Brasília – A Polícia Federal cumpriu na manhã desta sexta-feira (3) mandados judiciais ligados a mais uma etapa da Operação Sisamnes, investigação que apura a comercialização de decisões judiciais em processos de grande valor. O principal alvo foi o lobista Andreson de Oliveira Gonçalves, apontado como articulador do esquema.
Agentes federais estiveram na residência de Gonçalves, em Primavera do Leste, município a 231 quilômetros de Cuiabá. Até o momento, a corporação não divulgou oficialmente o tipo de ordem judicial executada, nem especificou se houve apreensão de documentos ou bens. A ação foi conduzida sob sigilo.
Ligação com venda de decisões
De acordo com informações reunidas no inquérito, Andreson Gonçalves atuava como intermediário entre empresários interessados em vantagens processuais e o jurista identificado como Zampieri. Conforme a PF, cabia ao lobista estabelecer contato com integrantes do Poder Judiciário, facilitar o pagamento de propinas e garantir que sentenças fossem ajustadas aos interesses dos clientes.
A Operação Sisamnes foi deflagrada em novembro de 2024 e já resultou na prisão de advogados, lobistas, empresários, servidores e magistrados. O nome da operação faz referência a Sisamnes, juiz persa do século V a.C. punido por corrupção.
Prisão domiciliar e estado de saúde
O cumprimento dos mandados ocorre pouco mais de dois meses depois de o Supremo Tribunal Federal conceder prisão domiciliar a Gonçalves. A medida foi autorizada após laudos médicos indicarem acentuada perda de peso e quadro de saúde debilitado, consequência de oito meses detido na Penitenciária Central do Estado, em Cuiabá, e posteriormente na Penitenciária Federal de Brasília, conhecida como Papuda.

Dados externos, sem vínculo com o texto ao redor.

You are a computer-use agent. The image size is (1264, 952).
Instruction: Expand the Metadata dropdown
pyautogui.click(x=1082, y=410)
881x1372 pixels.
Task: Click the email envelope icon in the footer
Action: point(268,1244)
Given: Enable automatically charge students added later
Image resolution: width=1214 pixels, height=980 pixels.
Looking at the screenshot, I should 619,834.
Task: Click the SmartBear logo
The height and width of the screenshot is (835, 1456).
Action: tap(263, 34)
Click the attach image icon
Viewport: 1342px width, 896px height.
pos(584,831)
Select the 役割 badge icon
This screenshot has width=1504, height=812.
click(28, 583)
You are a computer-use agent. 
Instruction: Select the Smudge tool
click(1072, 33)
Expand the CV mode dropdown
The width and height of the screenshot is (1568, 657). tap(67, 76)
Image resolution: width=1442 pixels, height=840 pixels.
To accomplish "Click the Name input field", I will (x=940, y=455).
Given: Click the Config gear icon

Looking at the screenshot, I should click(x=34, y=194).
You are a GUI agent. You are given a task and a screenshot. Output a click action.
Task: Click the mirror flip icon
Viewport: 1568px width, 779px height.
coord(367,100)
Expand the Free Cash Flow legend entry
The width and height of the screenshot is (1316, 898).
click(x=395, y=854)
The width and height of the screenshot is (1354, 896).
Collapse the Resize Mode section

Durante o período em cárcere, a defesa alegou que o cliente estava “passando fome” e não possuía condenação definitiva. Esses argumentos embasaram o pedido, aceito pelo STF, para que o investigado permanecesse em casa enquanto responde ao processo.
Medidas cautelares em vigor
Mesmo afastado do ambiente prisional, Andreson Gonçalves precisa cumprir restrições determinadas pela Justiça, como o uso de tornozeleira eletrônica, entrega do passaporte e proibição de contato com demais investigados. As cautelares seguem válidas até o fim da ação penal.
Procurada, a Polícia Federal informou que “mais detalhes serão divulgados em momento oportuno”, sem previsão de coletiva. A defesa do lobista ainda não se pronunciou sobre a nova diligência.
Os autos da Operação Sisamnes tramitam em segredo de Justiça.